It was further said:

“This contract, however, can be so construed as to effectuate the intention of the parties in a manner that will do justice to the lessor as well as the lessee without arbitrarily cancelling’ it, as was done by the judgment of the lower court, and this result may be accomplished by requiring the lessor to give notice to the lessee that he will not accept the annual rentals and permit his land to remain idle and undeveloped, but will require the lessee to execute the contract according to the intention in the minds of the parties at the time it was made by commencing in good faith its development, and, if the lessee does not, within a year from the notice, in good faith commence a well on the premises, the lessor at the expiration of that time may have the lease forfeited. The lessor -in this contract did not at any time exact or demand of the lessee that it commence operating for oil or gas, but accepted the annual rentals paid in full discharge of the obligations of the contract, although at the end of any rental period he might have declined to accept rent and required the lessee to begin operations for oil or gas.
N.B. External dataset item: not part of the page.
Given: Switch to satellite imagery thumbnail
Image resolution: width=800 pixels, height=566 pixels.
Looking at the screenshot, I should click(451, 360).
“We, therefore, conclude that, under the facts stated in the answer, which are to be accepted as true, the court erred in cancelling the lease. The rent paid and accepted unconditionally by the lessor satisfied the demands of the contract up to that date, and the lessee had the right to assume that the lessor was satisfied to receive the annual rentals in lieu of the development of the land.”

To the same effect are: Densmoor v. Combs, 177 Ky. 740; Hughes v. Busseyville Oil & Gas Co., 180 Ky. 545; Warren Oil & Gas Co. v. Gilliam, 182 Ky. 807; Ohio Valley Oil & Gas Co. v. Irvin Development Co., 184 Ky. 517.

The relief to which Plumber was entitled upon the failure of the oil company to develop his land is clearly and fully set forth in these cases.

Wherefore the judgment dismissing his petition is affirmed.